* [RECORDS PROVIDED]
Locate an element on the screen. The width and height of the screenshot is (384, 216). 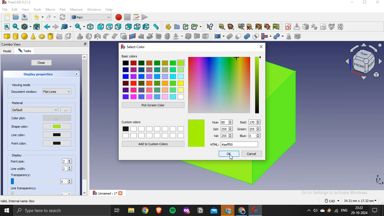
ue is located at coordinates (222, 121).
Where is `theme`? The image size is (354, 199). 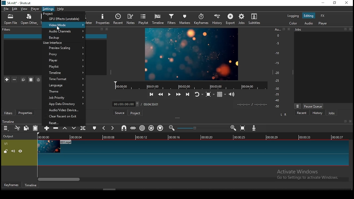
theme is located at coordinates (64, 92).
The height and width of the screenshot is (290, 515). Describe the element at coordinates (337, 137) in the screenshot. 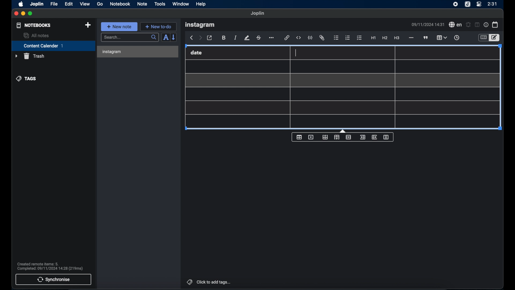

* [EXERCISE]
Retype the listing above word for word, leaving out the pictures.

* [RESPONSE FOR THIS EXERCISE]
Locate an element on the screen. The width and height of the screenshot is (384, 216). 
ue is located at coordinates (222, 121).
Where is `theme`? The image size is (354, 199). 
theme is located at coordinates (64, 92).
The height and width of the screenshot is (290, 515). Describe the element at coordinates (337, 137) in the screenshot. 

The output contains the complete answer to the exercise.